Thursday, 19 September 2013

A Little Extra

Want to see a picture of a snake? I mean a real one?

A snake.

Tuesday, 17 September 2013

Border Posts

So here I am in Canada and its different. First of all I am so glad I took the train. People whose opinion I respect told me, 'Don't take the train in the US. You're crazy. Nobody does that.' Well, I didn't get where I am today  by listening to people I respect, so.......I took the train. And a pleasure it was. Manhattan on Thursday saw  38 degrees and getting out of it was very welcome. The train is 'The  Maple Leaf' and it leaves Penn Station each day at 7.15 for Toronto. The journey takes an admittedly elongated 12 hours but travels beautifully up the Hudson River Valley to Buffalo and across the border at Niagara. I stopped over there to see the Falls and came up to Toronto the next day.


The Canadian Falls at Niagara, 13th September 2013

I have time this week to do some reflecting and further preparation for my full week of meetings starting on Monday with the John Howard Society of Canada (www.johnhowardsociety.ca) in Toronto and Ottawa. I've been looking at a pilot study which was facilitated by Correctional Services of Canada (the Prison Service here) which sought to determine how people with learning disabilities who were in custody could firstly, be identified, and secondly, be supported educationally during their sentence. The study evidenced that a critical factor in determining whether or not someone found their way into the criminal justice system was the completion, or not, of a high school diploma. (This echoed for me my conversation with Dwight back at the Delancey Street Foundation. ) The study went on to look at how someone with a learning disability, clearly disadvantaged in this area, could be supported to achieve a comparable outcome. The results showed that the greater the level of self-determination people had in identifying their own problems and thinking about how to address them, the more likely a successful outcome was. In other words, curriculum or content -led responses initiated by psychologists and educationalists worked less well than a collaborative approach between the educator (facilitator) and the person. 
(Assisting Offenders with Learning Disabilities: Brown, Fisher et al 2003.      www.publications.gc.ca/collections)
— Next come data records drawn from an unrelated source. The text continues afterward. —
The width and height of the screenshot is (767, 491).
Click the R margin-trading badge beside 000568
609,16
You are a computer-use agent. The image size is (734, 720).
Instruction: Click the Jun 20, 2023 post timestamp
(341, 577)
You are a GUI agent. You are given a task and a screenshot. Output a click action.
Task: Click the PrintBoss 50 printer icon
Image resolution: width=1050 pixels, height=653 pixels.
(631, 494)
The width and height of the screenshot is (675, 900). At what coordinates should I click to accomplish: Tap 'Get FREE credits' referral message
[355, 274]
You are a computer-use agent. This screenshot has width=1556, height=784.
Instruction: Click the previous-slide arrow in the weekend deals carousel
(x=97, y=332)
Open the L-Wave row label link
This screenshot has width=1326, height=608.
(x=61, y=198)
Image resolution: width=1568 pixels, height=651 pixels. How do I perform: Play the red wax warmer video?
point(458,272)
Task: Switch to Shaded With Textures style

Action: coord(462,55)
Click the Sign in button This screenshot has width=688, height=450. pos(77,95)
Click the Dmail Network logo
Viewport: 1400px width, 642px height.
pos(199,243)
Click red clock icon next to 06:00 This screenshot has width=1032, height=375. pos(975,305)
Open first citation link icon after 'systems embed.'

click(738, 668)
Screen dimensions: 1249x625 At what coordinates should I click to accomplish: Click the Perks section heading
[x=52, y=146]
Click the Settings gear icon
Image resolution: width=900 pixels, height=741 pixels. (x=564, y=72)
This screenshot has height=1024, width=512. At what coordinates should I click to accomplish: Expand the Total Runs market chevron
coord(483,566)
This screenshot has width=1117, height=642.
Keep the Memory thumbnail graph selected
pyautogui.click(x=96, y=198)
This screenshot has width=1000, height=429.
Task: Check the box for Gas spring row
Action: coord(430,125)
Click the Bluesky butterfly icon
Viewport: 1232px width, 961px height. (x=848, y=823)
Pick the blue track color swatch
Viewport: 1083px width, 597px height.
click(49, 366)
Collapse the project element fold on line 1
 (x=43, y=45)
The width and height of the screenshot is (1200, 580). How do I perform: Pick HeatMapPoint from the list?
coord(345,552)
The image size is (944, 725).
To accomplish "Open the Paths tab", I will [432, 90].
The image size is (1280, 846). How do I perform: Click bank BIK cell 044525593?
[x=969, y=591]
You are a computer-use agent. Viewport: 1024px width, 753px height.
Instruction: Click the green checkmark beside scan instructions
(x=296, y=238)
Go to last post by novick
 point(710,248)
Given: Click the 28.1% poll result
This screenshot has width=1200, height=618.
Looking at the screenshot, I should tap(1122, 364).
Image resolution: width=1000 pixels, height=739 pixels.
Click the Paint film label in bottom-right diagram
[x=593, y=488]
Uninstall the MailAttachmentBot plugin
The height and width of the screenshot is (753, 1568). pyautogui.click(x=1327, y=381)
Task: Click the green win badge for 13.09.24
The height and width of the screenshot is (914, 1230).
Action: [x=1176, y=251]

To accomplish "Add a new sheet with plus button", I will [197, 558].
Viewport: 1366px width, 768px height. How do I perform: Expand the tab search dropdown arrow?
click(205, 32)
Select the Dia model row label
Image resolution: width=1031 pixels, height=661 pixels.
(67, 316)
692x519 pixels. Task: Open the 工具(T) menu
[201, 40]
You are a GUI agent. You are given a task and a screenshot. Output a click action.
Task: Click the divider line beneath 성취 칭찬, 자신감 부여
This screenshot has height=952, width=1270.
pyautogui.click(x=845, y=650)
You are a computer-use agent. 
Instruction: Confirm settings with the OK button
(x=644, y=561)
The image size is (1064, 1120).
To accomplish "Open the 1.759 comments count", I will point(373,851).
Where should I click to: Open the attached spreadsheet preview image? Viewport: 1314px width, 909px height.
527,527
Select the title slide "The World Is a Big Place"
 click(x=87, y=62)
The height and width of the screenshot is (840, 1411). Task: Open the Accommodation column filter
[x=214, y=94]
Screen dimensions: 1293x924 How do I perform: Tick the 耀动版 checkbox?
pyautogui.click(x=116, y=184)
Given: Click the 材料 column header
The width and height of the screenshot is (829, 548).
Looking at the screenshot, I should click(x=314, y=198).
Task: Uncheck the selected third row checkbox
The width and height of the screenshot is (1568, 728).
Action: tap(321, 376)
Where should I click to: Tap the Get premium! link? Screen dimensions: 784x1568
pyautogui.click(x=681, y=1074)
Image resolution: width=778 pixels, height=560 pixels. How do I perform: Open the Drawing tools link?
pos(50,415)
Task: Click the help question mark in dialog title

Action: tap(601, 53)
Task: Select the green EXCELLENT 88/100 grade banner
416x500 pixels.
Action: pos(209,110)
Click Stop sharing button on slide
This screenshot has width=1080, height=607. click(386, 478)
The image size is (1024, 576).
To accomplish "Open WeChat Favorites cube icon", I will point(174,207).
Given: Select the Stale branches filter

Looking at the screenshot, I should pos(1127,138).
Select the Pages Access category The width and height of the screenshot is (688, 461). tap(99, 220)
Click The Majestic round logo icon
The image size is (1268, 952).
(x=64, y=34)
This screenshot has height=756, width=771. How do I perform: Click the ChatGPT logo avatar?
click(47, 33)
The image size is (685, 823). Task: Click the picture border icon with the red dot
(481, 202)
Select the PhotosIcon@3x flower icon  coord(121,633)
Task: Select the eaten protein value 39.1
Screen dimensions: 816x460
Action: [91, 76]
It doesn't sound like advanced chemistry but as I heard a guy in prison say recently, 'If the simple stuff works why don't we do more of it?' Indeed.  This sounds to me a lot like the personalisation 'agenda' currently in the ascendancy in the UK and the question remains in this context, as it does there, 'Who is best served by the way we do things?' That very question is given some robust treatment in another study conducted here by the Learning Disability Association of Canada. In an iconoclastic article which blows away some sacred cows they have looked at why, when general crime rates in Canada have been consistently falling, have more mentally disordered offenders been coming before the Courts. The idea, also common in the UK in some circles, that this is due in part to the closure of big institutional care facilities is debunked on the grounds of history : given that most of these closed 30 or 40 years ago why would this suddenly be a problem? Good question. One likely alternative explanation they suggest is that the criminal justice system finds it more expedient to have more low level offenders identified as needing treatment rather than have them dealt with through the penal system. While this may seem like a good thing it may also have the side effect of people coming to Court who would never previously have been identified as 'offenders'. This is a complex argument but it at least leads us to question what the unseen pitfalls of diversion away from the criminal justice system may be.  (www.ldac-tabac.ca ;   www.ldac.net/files/Winter 2009)

What is the 'right thing' to do in these circumstances is tricky if we take the 'right thing' to be moral as well as effective. As Fyodor says through the voice of Pokerev, his provocative student:

'Duty, conscience, they say. I'm not going to speak against duty and conscience, but how do we really understand them?' 



Canadian sunset, 16th September 2013.